I continue a series of posts about Oracle ADF application structuring, splitting and integration. You can read my previous hints and advices from this blog post -
Integration in Oracle ADF with ADF Task Flows and Common Files. Today I will show, how you can reuse Java classes through project dependencies.
Download updated sample application -
ADFIntegration4.zip. I have updated it with one more application -
SharedApp, where I have extracted common Java classes I have used previously -
JSFUtils and
ADFUtils. Lets see how it works.
First, I have application where I'm using common Java classes - JSFUtils and ADF Utils:
There are more applications in my infrastructure, and all of them are using same classes. You can imagine, if we need to do change in those classes, we will need to replicate it across all infrastructure. In order to avoid this, we would prefer to keep those classes in unique physical location, so when there will be any change it will be propagated automatically - since all applications are pointing to the same location.

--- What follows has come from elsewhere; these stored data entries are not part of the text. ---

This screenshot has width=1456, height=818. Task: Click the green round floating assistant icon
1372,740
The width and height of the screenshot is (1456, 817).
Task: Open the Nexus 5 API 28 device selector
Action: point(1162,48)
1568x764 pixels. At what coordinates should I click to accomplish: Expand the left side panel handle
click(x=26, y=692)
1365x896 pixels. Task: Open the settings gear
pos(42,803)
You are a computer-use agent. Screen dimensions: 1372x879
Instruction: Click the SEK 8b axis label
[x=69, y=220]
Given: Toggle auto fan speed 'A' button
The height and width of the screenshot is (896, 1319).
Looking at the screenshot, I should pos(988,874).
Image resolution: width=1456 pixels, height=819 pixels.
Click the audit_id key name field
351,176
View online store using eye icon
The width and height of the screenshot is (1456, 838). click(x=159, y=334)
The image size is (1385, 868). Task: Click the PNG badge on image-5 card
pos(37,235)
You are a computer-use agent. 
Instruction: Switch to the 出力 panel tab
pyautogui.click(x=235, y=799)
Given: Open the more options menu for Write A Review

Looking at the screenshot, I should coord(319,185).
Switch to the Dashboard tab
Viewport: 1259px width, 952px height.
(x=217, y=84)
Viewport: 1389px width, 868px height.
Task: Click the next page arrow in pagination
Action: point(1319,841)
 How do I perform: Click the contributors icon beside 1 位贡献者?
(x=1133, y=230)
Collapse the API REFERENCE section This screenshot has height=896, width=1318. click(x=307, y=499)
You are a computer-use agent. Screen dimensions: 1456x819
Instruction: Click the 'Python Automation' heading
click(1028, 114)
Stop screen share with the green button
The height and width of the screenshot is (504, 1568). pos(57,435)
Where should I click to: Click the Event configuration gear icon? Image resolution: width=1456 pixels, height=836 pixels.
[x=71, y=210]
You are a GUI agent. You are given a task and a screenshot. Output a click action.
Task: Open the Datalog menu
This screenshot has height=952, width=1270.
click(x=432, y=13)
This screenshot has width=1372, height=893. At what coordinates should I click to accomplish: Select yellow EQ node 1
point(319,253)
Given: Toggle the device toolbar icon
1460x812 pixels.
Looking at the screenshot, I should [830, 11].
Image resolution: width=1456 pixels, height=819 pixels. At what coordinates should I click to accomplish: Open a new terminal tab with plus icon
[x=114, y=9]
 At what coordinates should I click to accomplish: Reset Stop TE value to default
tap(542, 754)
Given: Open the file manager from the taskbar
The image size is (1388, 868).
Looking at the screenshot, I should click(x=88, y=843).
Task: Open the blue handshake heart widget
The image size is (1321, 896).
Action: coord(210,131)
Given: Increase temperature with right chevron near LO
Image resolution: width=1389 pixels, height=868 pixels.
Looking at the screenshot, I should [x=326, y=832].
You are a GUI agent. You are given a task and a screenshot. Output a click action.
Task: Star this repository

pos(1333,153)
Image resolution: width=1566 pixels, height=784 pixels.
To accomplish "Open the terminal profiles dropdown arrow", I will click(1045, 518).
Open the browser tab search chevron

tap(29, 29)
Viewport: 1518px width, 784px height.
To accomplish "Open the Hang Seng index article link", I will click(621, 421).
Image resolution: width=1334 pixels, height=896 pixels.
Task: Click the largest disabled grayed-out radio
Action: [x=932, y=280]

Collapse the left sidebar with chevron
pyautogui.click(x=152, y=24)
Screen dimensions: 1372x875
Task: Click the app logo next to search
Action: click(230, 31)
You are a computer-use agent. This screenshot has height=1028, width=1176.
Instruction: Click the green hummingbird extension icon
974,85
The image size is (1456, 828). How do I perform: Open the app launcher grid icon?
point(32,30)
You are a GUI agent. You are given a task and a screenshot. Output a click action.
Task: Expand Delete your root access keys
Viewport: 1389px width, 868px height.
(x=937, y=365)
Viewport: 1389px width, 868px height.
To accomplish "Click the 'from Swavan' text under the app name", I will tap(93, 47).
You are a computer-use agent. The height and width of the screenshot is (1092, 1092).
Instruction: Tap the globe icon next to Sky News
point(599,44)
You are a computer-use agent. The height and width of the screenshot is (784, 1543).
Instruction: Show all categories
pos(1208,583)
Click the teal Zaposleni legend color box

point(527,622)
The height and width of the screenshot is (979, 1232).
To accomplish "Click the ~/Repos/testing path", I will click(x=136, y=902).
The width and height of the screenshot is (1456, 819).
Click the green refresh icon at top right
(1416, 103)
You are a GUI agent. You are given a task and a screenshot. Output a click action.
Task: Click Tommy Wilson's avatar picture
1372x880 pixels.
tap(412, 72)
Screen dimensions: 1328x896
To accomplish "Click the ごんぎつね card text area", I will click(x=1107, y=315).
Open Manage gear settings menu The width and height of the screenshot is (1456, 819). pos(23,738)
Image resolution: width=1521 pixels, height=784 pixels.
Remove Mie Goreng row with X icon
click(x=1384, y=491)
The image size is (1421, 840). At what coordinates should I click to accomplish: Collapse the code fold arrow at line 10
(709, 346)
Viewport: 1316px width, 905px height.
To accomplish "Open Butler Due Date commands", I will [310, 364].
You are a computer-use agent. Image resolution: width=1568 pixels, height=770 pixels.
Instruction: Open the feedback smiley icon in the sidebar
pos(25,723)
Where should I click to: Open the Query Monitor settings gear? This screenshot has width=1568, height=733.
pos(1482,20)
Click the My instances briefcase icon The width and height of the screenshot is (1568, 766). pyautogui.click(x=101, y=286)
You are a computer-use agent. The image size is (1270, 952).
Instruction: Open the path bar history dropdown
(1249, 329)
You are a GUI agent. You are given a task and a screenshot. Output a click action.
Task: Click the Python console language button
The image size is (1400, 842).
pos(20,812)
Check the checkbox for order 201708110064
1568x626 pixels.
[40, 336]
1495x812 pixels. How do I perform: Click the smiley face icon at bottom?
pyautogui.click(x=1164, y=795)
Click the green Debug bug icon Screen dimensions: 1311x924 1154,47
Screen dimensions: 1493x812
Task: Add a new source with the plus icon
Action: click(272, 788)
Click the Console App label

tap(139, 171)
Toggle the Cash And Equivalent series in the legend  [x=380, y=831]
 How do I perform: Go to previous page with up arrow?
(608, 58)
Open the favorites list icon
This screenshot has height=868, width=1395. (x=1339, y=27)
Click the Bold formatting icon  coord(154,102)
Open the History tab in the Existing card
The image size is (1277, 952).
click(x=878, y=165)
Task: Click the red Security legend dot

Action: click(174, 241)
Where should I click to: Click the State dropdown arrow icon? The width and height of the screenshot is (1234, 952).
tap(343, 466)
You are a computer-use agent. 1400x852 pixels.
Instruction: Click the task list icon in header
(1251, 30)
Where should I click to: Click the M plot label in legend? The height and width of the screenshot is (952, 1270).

Lets refactor applications and extract common Java classes into separate project. I will delete local common files and will copy them to SharedApp application, Shared project:
When refactoring is completed, I can come back to original application and add project from SharedApp application, yes we can add project even from different application:
Shared project is added, I can see common Java classes are there:
When we have Shared project added, one thing we need to do, is to specify ViewController project dependency on external Shared project:
Dependency is set:
ADFUtils are now imported from shared location:
Its important to mention, when you will generate ADF Library JAR from your application, classes included through dependency will not be included into JAR package. This means, you will need to enable same dependency in your master application - in order for common Java classes to be loaded on runtime.